October 28, 2003

 

 

China Soy Markets Quiet As Participants Eyeing Government Action

 

China's soy markets have been quiet so far this week, with most participants closely watching for possible government intervention and any signs of increased supplies, local traders and analysts said Tuesday.

 

"Top Chinese government officials are very concerned about the broad rally in the grain and oils markets in October and might take some measures to curb the rampant speculation in the markets by releasing more state-owned stocks," an analyst from a local brokerage house in Beijing said.

 

There is talk that China's State Development and Reform Commission will hold a special meeting in the coming week to discuss the rallying grain and oils prices, and consider taking some measures to cool down the markets.

 

As of Tuesday, the prices of imported soybeans at the ports in China were quoted around 3,250 yuan ($1=CNY8.277) a metric ton, largely unchanged from prices late last week.

 

Soymeal prices have also been largely unchanged in the past few days, quoted around CNY2,900/ton in eastern China.

 

Since October, the grain and oils markets have rallied strongly, led by sharp increases in edible oil prices, as local crushers and millers scrambled for supplies amid concerns over tighter supplies.

 

"It is a very delicate issue, as I don't think the Chinese government could have much physical means to pressure the markets any lower.
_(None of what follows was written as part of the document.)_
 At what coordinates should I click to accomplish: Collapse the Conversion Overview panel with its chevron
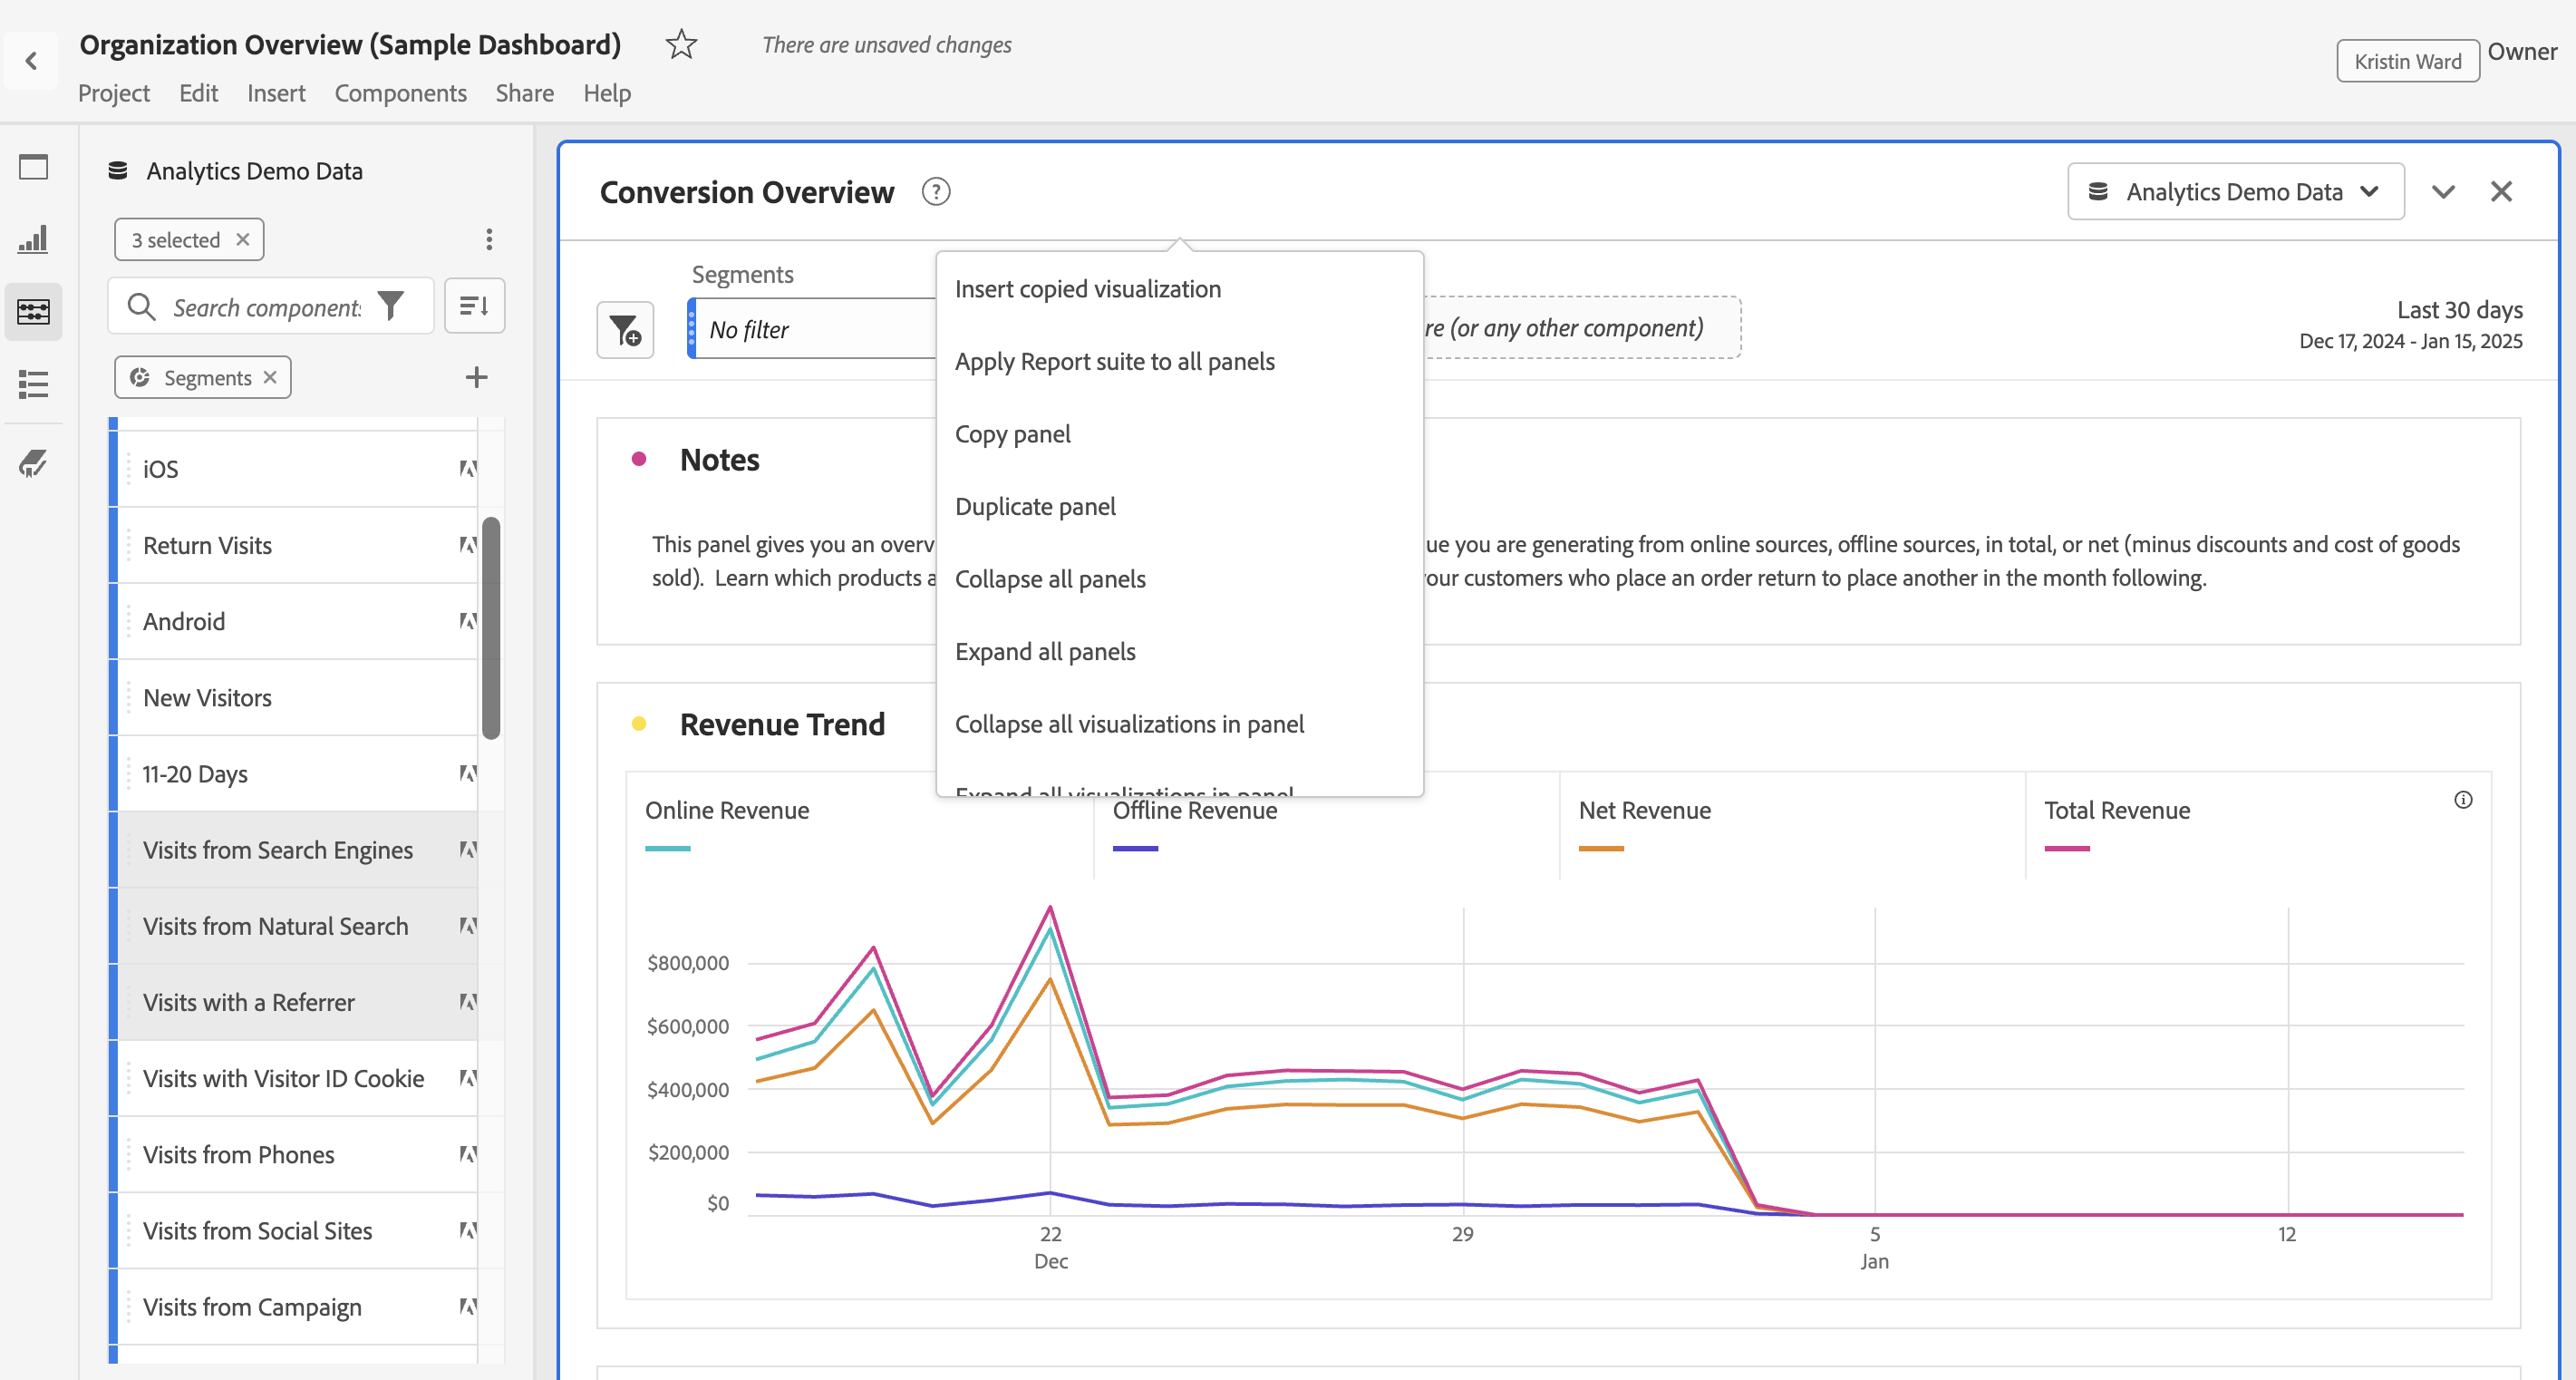point(2443,191)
It is impractical to use the minimal state-owned soybean or soyoil stocks to alleviate the supply shortage," said the analyst in Beijing.

 

"But the point is, China's government could change its attitude toward imports - that's what really matters," he said.

 

As of Tuesday, most of the soybean cargoes set to arrive in November have been issued key import licenses, opening the door for smooth unloading in the coming weeks, traders said.

 

The three or four soybean cargoes that have already arrived are likely to get the green light to unload soon, said traders.

 

"China's government is speeding up the processing of applications for imports, a rare move if you look back at the situation in the previous months, when quarantine authorities dragged their feet in issuing import licenses," a trader from a Hong Kong-based oilseeds company said.

 

Booming crush demand and stagnant local soybean output are to be blamed for the soaring imports, added the traders.

 

In the October 2003 to September 2004 marketing year, China's soybean crush usage is forecast at 28.3 million tons, compared with 25.96 million tons in 2002-03, according to the U.S. Department of Agriculture.

 

SOYOIL IMPORTS FORECAST TO INCREASE

 

The prospect of higher arrivals of imported soybeans and soyoil in early November put a lid on the local soy markets, said another trader from a local grain trading company in Beijing.

 

About 60,000 tons of crude soyoil are expected to arrive at the port of Tianjin, northern China next week, and the arrival date is around Nov. 3-6, said the trader.

 

In October and November, China is expected to receive a monthly average of 250,000 tons of imported soyoil and at least 400,000 tons in December, the trader said.

 

In the 2003 calendar year, China's soyoil imports could reach 2 million tons, said the trader.

 

In 2002, total soyoil imports reached 870,275 tons, according to Chinese customs data.